* [The task]:
Would you print the full listing word for word?
START Exercise material
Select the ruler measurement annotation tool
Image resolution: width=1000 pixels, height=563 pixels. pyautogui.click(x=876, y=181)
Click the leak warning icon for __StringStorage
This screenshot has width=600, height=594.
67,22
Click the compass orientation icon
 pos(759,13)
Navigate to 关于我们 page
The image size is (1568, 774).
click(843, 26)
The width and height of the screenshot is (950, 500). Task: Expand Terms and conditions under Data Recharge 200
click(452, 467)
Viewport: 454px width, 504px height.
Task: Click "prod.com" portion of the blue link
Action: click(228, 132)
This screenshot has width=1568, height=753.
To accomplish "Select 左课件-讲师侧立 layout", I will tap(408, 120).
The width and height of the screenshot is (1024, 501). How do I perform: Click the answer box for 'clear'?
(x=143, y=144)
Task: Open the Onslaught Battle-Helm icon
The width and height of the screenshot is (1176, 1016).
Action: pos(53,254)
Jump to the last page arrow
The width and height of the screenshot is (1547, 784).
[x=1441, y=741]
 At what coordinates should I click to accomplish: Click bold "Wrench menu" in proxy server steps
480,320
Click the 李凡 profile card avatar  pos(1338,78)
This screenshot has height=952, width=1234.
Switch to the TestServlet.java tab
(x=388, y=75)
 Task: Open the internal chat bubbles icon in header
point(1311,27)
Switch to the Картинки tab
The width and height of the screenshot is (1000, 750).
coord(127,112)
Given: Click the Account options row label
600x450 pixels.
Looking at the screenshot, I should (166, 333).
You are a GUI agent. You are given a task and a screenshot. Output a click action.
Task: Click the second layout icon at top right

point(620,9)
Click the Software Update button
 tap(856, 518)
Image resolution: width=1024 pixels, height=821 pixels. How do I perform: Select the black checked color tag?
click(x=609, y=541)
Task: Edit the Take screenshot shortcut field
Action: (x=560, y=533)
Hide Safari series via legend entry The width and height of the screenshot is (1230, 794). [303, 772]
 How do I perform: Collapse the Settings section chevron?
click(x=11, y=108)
END Exercise material
* [Task output]:
Select the ruler measurement annotation tool
Image resolution: width=1000 pixels, height=563 pixels. pyautogui.click(x=876, y=181)
Click the leak warning icon for __StringStorage
This screenshot has width=600, height=594.
67,22
Click the compass orientation icon
 pos(759,13)
Navigate to 关于我们 page
The image size is (1568, 774).
click(843, 26)
The width and height of the screenshot is (950, 500). Task: Expand Terms and conditions under Data Recharge 200
click(452, 467)
Viewport: 454px width, 504px height.
Task: Click "prod.com" portion of the blue link
Action: click(228, 132)
This screenshot has width=1568, height=753.
To accomplish "Select 左课件-讲师侧立 layout", I will tap(408, 120).
The width and height of the screenshot is (1024, 501). How do I perform: Click the answer box for 'clear'?
(x=143, y=144)
Task: Open the Onslaught Battle-Helm icon
The width and height of the screenshot is (1176, 1016).
Action: pos(53,254)
Jump to the last page arrow
The width and height of the screenshot is (1547, 784).
[x=1441, y=741]
 At what coordinates should I click to accomplish: Click bold "Wrench menu" in proxy server steps
480,320
Click the 李凡 profile card avatar  pos(1338,78)
This screenshot has height=952, width=1234.
Switch to the TestServlet.java tab
(x=388, y=75)
 Task: Open the internal chat bubbles icon in header
point(1311,27)
Switch to the Картинки tab
The width and height of the screenshot is (1000, 750).
coord(127,112)
Given: Click the Account options row label
600x450 pixels.
Looking at the screenshot, I should (166, 333).
You are a GUI agent. You are given a task and a screenshot. Output a click action.
Task: Click the second layout icon at top right

point(620,9)
Click the Software Update button
 tap(856, 518)
Image resolution: width=1024 pixels, height=821 pixels. How do I perform: Select the black checked color tag?
click(x=609, y=541)
Task: Edit the Take screenshot shortcut field
Action: (x=560, y=533)
Hide Safari series via legend entry The width and height of the screenshot is (1230, 794). [303, 772]
 How do I perform: Collapse the Settings section chevron?
click(x=11, y=108)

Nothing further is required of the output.